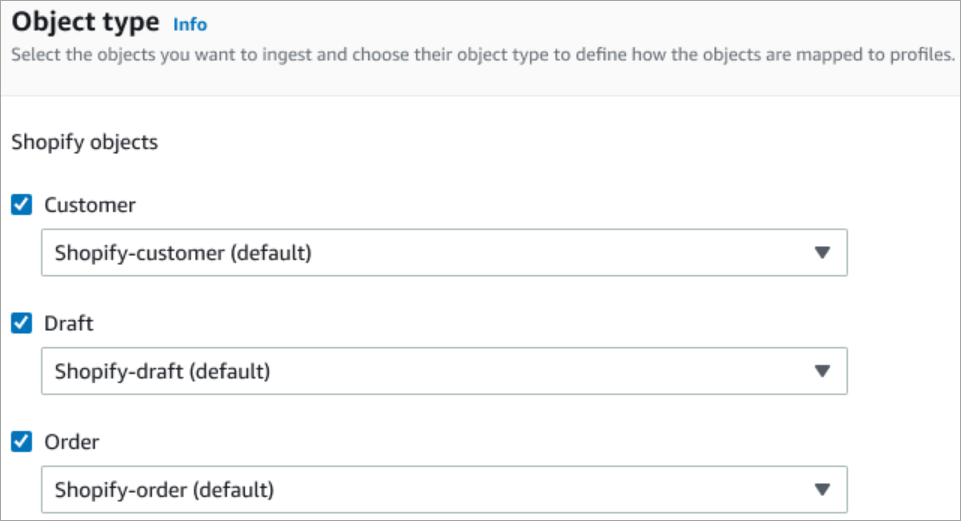Uncheck the Customer checkbox
961x521 pixels.
[x=21, y=205]

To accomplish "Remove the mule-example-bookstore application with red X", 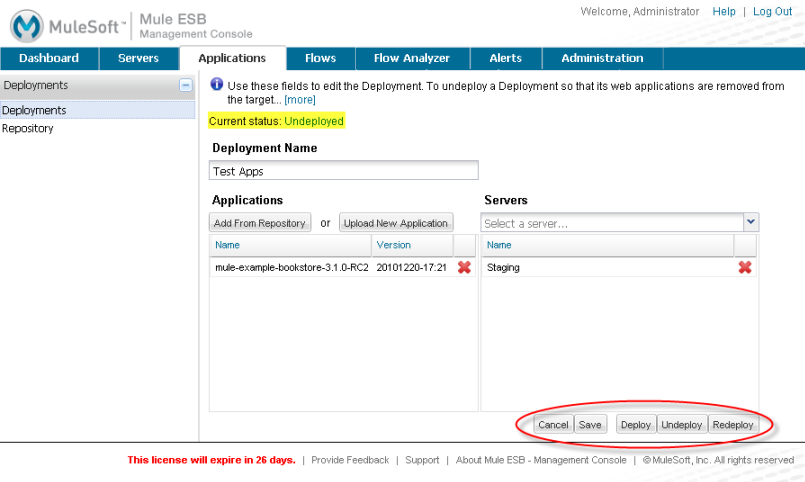I will pos(464,268).

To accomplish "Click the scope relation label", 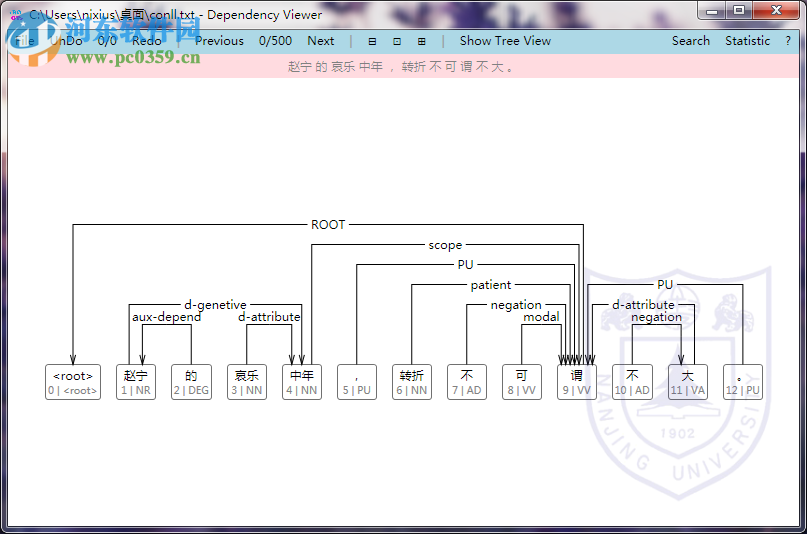I will [x=445, y=245].
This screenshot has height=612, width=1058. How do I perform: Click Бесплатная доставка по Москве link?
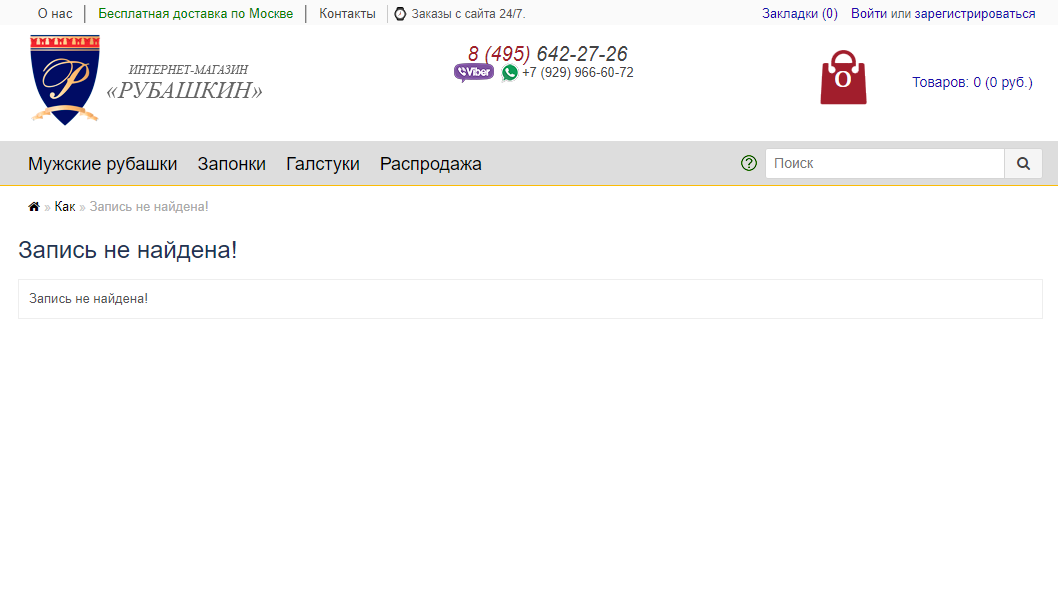pos(195,14)
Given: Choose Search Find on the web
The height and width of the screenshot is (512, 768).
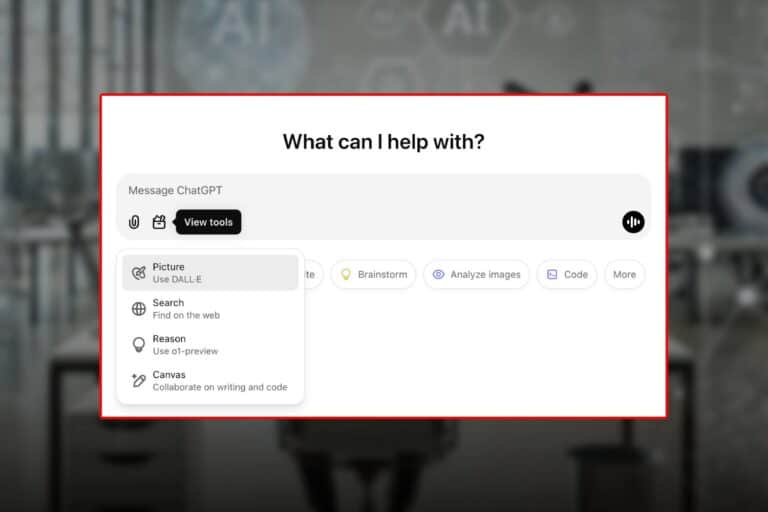Looking at the screenshot, I should (x=210, y=309).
════
Problem to solve: Locate "Given: Choose Search Find on the web" in the entries above. Copy, exactly and only, the lines from that line to the end, leaving out the pictures.

Solution to this task:
Given: Choose Search Find on the web
The height and width of the screenshot is (512, 768).
Looking at the screenshot, I should (x=210, y=309).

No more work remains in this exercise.